Waking usually transitions into NREM sleep. REM follows NREM sleep and occurs 4-5 times during a normal 8- to 9-hour sleep period. The first REM period of the night may be less than 10 minutes in duration, while the last may exceed 60 minutes.
For the purpose of analysis, overnight sleep has been divided into 3 equal time periods: sleep in the first third of the night, which comprises the highest percentage of NREM; sleep in the middle third of the night; and sleep in the last third of the night, the majority of which is REM. Awakening after a full night’s sleep is usually from REM sleep.
In adults, sleep of 8-8.4 hours is considered fully restorative. In some cultures, total sleep often is divided into an overnight sleep period of 6-7 hours and a mid-afternoon nap of 1-2 hours.
Stage I is considered a transition between wake and sleep. It occurs upon falling asleep and during brief arousal periods within sleep and usually accounts for 5-10% of total sleep time.
Stage II occurs throughout the sleep period and represents 40-50% of total sleep time. Stages III and IV delta sleep occur mostly in the first third of the night. They are distinguished from each other only by the percentage of delta activity and represent up to 20% of total sleep time. REM represents 20-25% of total sleep time.
Infants have an overall greater total sleep time than any other age group; their sleep time can be divided into multiple periods. In newborns, the total sleep duration in a day can be 14-16 hours.
Over the first several months of life, sleep time decreases; by age 5-6 months, sleep consolidates into an overnight period with at least 1 nap during the day. REM sleep in infants represents a larger percentage of the total sleep at the expense of stages III and IV. Until age 3-4 months, newborns transition from wake into REM sleep. Thereafter, wake begins to transition directly into NREM.
Overall, electrocortical recorded voltage remains high during sleep, as it does during periods of wakefulness. Sleep spindles begin appearing in the second month of life with a density greater than that seen in adults. After the first year, the spindles begin decreasing in density and progress toward adult patterns. K-complexes begin by the sixth month of life.
In elderly persons, the time spent in stages III and IV sleep decreases by 10–15% and the time in stage II increases by 5% compared to young adults, representing an overall decrease in total sleep duration. Latency to fall asleep and the number and duration of overnight arousal periods increase.
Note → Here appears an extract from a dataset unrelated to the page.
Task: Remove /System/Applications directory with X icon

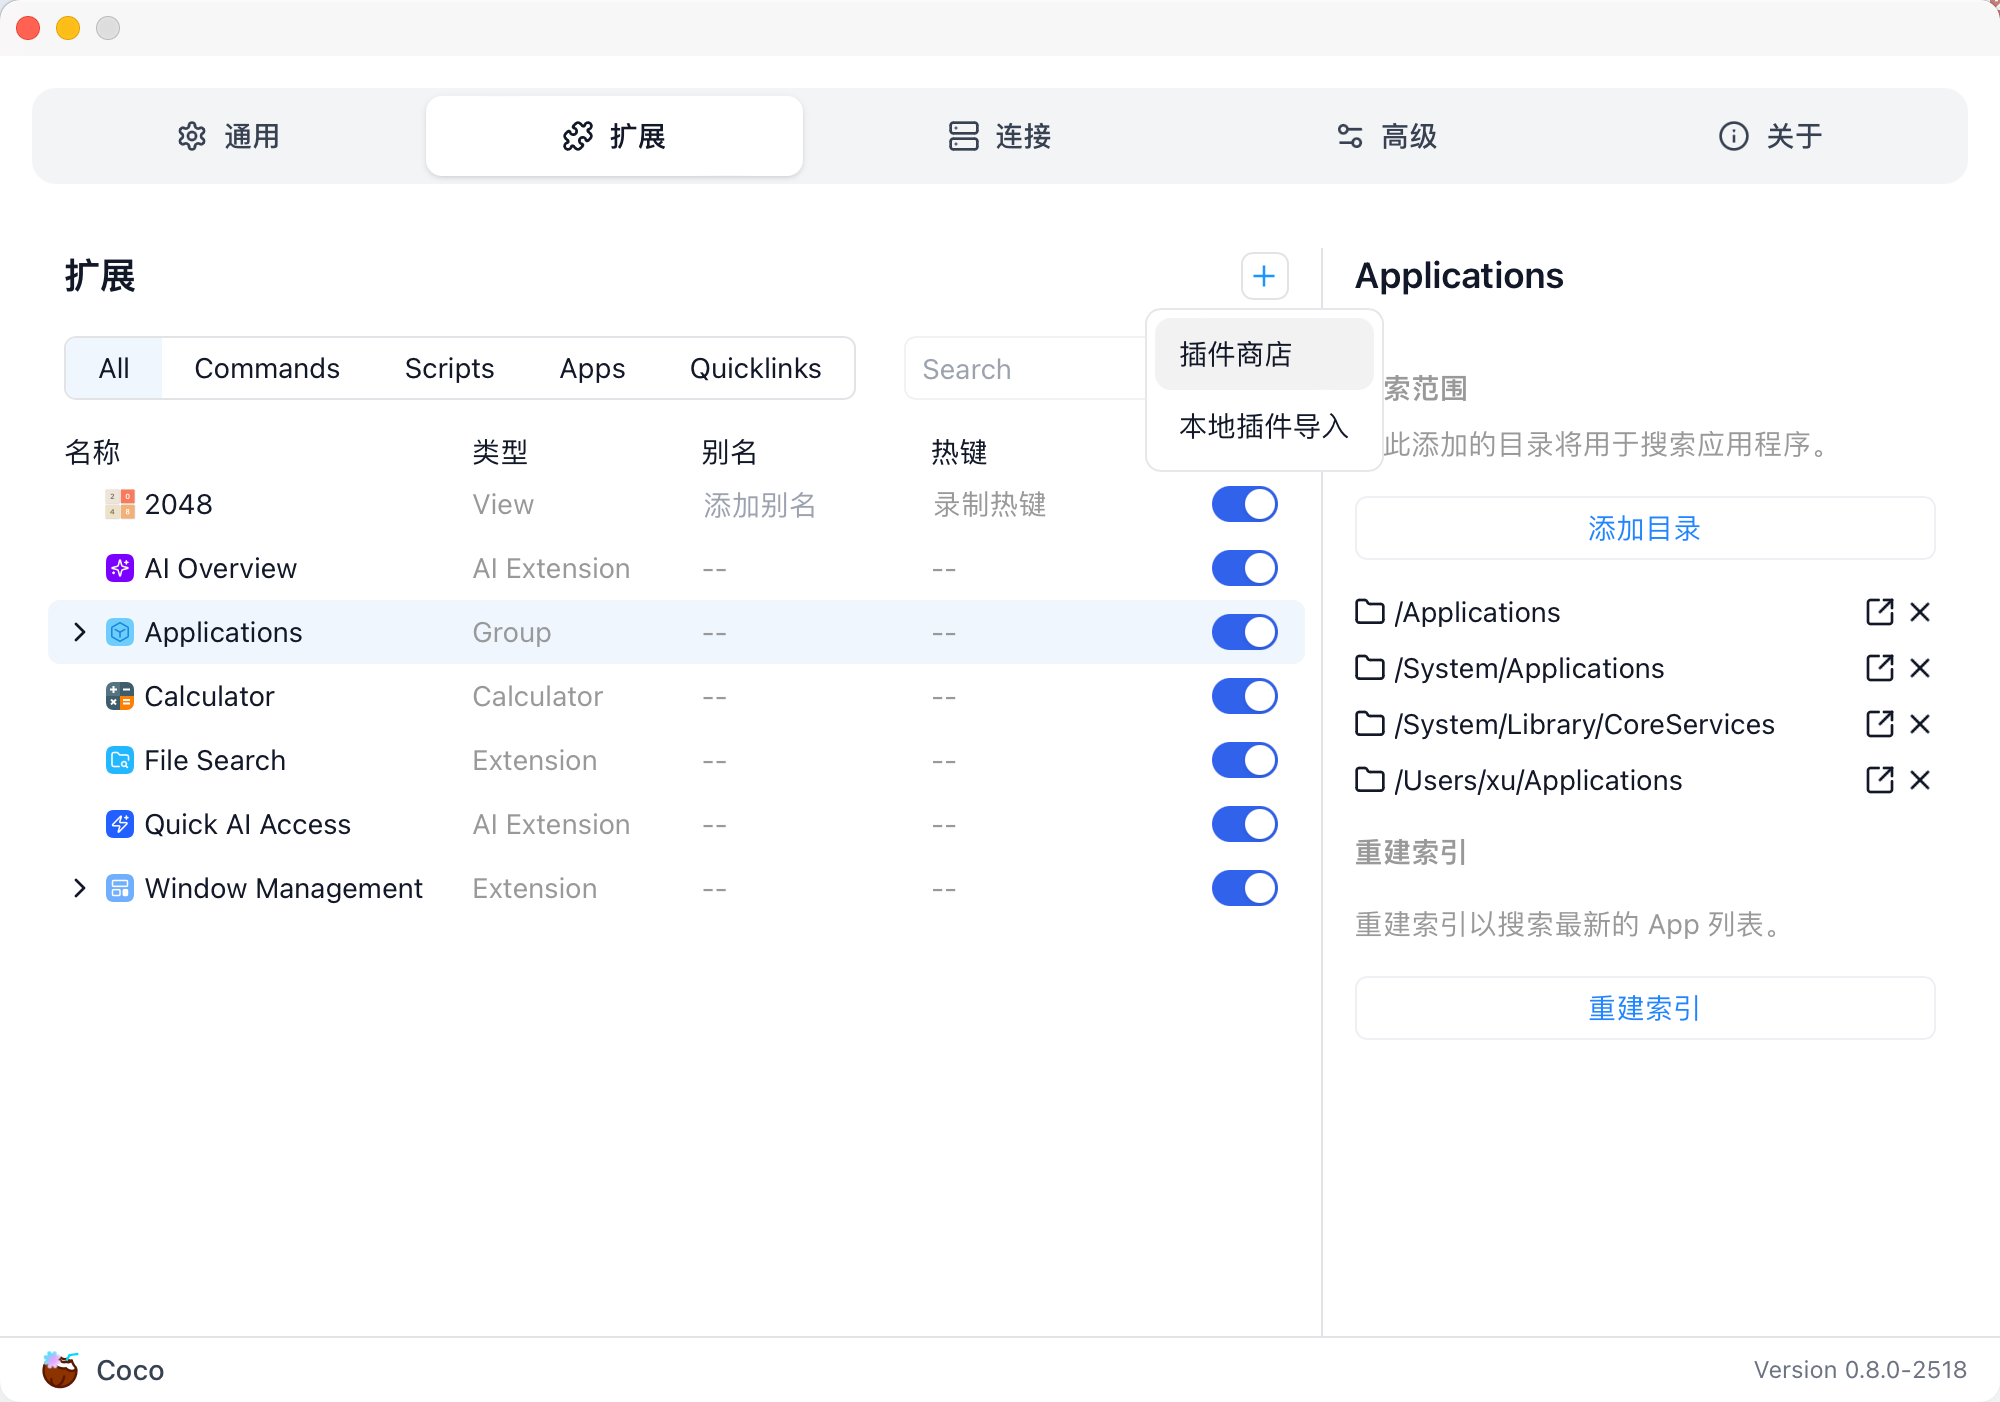Action: (x=1919, y=668)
Thus to have a fully restorative sleep, the total time in bed must increase. If the elderly person does not increase the total time in bed, complaints of insomnia and chronic sleepiness may occur. Sleep fragmentation results from the increase in overnight arousals and may be exacerbated by the increasing number of geriatric medical conditions, including sleep apnea, musculoskeletal disorders, and cardiopulmonary disease.